UTAH FESTIVAL DELIVERS A TASTE OF BROADWAY

By Charlie Schill,
The Herald Journal
Published: Thursday, July 17, 2014

Three of the four offerings of the Utah Festival Opera & Musical Theatre’s 2014 season comprise an enjoyable lesson in the evolution of Broadway shows in the 20th Century.

“The Student Prince,” which opened July 11, is a prime example of an operetta, a late 19th century theatrical style that blurred the lines between opera and popular music of that era. While these musical hybrids continued to be popular in America in the early 20th century, they were largely eclipsed by song-and-dance revues with little dramatic content by the 1930s.

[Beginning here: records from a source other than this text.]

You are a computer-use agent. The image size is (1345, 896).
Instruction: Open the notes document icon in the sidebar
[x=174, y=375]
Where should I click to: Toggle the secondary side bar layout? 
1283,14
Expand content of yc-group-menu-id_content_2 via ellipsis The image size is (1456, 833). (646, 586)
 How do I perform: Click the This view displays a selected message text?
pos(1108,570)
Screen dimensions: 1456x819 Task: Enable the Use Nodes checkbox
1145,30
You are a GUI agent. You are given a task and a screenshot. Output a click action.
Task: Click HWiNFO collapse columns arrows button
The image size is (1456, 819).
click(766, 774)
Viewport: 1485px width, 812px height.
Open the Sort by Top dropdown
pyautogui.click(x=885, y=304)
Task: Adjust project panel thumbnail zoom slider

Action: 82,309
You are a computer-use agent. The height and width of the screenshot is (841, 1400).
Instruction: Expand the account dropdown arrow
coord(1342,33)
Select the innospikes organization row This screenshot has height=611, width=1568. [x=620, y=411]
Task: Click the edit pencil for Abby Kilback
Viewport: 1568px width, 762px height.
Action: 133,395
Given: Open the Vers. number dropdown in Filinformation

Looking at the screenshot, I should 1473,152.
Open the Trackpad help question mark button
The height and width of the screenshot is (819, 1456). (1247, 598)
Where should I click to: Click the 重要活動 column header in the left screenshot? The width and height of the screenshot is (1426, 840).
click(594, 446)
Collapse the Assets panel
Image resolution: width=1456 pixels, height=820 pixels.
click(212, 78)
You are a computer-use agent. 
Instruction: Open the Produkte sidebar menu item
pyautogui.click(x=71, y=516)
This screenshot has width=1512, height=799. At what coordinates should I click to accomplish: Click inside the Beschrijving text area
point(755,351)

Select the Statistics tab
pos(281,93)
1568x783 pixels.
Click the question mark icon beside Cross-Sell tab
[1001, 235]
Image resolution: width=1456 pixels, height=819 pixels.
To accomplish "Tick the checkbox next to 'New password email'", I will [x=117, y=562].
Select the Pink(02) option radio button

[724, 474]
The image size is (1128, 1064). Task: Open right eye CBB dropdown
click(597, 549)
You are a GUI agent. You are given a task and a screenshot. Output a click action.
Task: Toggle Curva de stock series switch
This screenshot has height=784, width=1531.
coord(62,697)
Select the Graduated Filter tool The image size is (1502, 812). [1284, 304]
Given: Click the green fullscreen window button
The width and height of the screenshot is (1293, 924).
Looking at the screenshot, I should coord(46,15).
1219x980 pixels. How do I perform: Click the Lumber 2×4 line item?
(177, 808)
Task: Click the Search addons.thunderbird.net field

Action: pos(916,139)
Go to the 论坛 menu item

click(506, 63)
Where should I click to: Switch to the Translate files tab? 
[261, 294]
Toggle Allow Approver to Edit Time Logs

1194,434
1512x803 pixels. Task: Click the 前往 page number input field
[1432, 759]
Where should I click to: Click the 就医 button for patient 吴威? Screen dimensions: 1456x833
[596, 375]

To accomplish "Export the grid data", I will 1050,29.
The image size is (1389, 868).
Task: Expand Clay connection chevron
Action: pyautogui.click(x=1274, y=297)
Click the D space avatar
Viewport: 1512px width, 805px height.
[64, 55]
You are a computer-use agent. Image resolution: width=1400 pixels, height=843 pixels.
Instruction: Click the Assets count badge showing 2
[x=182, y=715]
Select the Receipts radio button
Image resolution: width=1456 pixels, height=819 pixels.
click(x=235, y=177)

The premiere of “Oklahoma!” in 1943 is generally considered to be the birth of the modern American musical. That production, which built on theatrical innovations first seen in Jerome Kern’s “Show Boat” in the late 1920s, is renowned as Broadway’s first fully successful integration of singing, dancing and acting to achieve a dramatic stage experience. The UFOMT’s current production of “Oklahoma!” debuted July 10.

In the midst of a golden age of modern American musical comedy, the so-called rock opera was pioneered by impresario Andrew Lloyd Webber beginning in the 1970s. The local debut of “Les Misérables” on July 12 is living proof that these glitzy musical extravaganzas don’t have to be devoid of heart and soul.